Pros and Cons of using personal loans for home improvement projects

If you have emergency repairs to make on your home or other property that you own, such as a cottage, cabin or vacation property, a home improvement loan may be just what you need. A home improvement loan is in many cases an unsecured personal loan. These loans are intended to be repaid in one to five years. There is also home equity loans, but these loans tap into the equity of your home, and carry the risk of a lien or losing your home should you run into financial hardship. In the past homeowners had home equity loans as their only option when it came to loans to repair their home, or to have upgrades built on their home.

Home improvement loans carry less risk to the property owner. I should point out however that you do pay for taking less risk via higher interest rates. Since home improvement loans are not secured, the lender needs to charge everyone who takes out one of these loans a higher rate of interest to make up for the eventual charge offs that will invariably occur among the total number of borrowers. In exchange for a higher interest rate, your home equity is left intact, and there is no risk of losing your home should financial hardship strike when you least expect it.

Another benefit of a home improvement loan is that much like personal loans, they do not require perfect pristine credit to obtain. While you cannot have terrible credit and obtain one of these loans, you can have a few credit blemishes and still be approved for one of these loans. Applying for these loans is also much easier with much less paperwork involved. Usually you only need to prove income, have a social security number and a credit score of 620 or higher. 620 might seem like a high number to some, but it is not, 620 is OK credit with a few credit blemishes. The approval times for these loans are also much quicker than home equity loans, in most cases you can have your cash in hand in a week or less, where as a home equity loan can take weeks to accomplish.

You can obtain these personal home improvement loans from many lenders. Your local bank may offer these, but banks do not always give the best deal interest wise. If you do business with a local bank, they may have a deal for you, but you should still rate shop. If you belong to a credit union this would be your best bet since credit unions often offer the lowest rate due to being not for profit.
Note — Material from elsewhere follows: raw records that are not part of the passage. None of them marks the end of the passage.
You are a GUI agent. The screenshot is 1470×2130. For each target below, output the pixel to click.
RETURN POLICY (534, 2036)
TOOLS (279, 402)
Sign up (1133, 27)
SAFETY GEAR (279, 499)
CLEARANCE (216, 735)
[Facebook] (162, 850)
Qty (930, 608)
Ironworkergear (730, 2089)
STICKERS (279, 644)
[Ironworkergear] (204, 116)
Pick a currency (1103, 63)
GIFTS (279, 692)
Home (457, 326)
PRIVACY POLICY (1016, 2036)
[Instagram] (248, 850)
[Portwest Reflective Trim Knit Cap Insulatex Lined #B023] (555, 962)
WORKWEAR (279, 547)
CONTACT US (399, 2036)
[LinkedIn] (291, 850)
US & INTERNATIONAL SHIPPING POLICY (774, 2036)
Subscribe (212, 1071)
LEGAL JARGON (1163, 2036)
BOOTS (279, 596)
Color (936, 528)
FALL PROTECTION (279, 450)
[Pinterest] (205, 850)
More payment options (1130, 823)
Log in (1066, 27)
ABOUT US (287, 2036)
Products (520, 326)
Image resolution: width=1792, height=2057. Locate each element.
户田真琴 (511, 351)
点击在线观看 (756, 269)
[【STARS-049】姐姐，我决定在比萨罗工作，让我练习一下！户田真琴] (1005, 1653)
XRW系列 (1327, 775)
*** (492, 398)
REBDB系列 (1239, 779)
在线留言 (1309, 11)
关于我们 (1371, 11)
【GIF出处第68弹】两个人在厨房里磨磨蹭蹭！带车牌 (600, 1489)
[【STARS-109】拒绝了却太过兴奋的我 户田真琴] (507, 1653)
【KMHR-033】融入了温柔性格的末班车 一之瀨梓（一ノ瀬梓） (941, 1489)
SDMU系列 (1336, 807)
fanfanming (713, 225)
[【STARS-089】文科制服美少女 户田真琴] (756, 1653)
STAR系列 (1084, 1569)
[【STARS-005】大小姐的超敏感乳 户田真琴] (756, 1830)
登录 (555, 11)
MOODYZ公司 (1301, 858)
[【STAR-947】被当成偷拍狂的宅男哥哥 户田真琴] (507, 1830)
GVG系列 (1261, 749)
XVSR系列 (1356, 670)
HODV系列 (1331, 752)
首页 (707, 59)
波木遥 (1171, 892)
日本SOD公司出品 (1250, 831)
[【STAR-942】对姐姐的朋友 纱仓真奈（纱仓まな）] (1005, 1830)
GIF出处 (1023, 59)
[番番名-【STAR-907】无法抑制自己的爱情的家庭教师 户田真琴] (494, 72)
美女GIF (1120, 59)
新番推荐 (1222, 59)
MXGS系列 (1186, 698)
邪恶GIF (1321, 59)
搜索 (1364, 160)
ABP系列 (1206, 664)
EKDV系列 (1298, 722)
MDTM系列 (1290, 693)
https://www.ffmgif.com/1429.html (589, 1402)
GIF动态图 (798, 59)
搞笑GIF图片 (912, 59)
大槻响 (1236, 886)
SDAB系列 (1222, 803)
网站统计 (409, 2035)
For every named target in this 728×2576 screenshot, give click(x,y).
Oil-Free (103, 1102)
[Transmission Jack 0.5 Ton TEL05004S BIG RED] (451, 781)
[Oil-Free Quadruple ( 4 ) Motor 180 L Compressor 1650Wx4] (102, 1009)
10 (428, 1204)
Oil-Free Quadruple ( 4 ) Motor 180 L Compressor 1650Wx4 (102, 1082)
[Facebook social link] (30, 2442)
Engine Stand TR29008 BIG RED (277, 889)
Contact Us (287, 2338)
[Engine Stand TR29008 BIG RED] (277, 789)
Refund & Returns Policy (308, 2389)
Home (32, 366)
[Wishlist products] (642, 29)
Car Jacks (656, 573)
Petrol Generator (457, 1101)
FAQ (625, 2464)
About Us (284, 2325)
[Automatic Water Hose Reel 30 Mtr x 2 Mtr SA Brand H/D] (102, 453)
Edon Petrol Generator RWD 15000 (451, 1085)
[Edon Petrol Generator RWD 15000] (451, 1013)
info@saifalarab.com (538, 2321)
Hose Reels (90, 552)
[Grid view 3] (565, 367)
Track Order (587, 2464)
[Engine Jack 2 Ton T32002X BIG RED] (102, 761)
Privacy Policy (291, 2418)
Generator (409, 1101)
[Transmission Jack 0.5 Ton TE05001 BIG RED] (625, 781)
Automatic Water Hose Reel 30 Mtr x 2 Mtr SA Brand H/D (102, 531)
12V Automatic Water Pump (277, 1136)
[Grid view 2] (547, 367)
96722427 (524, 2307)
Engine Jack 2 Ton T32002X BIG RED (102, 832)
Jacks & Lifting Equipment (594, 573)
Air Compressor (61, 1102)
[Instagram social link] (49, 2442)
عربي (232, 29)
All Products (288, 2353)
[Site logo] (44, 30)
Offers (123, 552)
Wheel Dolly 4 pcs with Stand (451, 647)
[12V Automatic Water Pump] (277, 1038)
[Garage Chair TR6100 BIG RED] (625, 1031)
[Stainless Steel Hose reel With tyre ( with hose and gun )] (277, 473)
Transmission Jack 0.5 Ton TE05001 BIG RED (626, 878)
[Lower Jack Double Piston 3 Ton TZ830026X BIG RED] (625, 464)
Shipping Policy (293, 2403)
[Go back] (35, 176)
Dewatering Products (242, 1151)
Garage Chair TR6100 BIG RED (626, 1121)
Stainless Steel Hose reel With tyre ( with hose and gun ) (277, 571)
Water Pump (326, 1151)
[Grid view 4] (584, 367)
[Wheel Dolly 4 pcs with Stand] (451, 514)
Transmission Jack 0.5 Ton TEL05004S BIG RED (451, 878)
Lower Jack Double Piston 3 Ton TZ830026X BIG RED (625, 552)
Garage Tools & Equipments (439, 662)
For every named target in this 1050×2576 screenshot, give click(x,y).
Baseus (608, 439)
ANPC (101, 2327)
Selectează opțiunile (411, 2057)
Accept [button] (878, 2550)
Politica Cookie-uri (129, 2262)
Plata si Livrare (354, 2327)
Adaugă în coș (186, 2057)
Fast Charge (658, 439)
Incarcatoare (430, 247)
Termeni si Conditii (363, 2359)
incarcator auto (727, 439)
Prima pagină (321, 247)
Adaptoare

You can also locate a good deal from online lenders, many of which we review on this website, giving you their interest rate ranges, credit requirements, and pros and cons. As always do your homework before taking out any loan, and make sure that you are getting the best possible rate, with terms you can live with. Finding the right personal loan does not need to be difficult, in fact today with the wide range of information online, obtaining a personal loan has never been easier.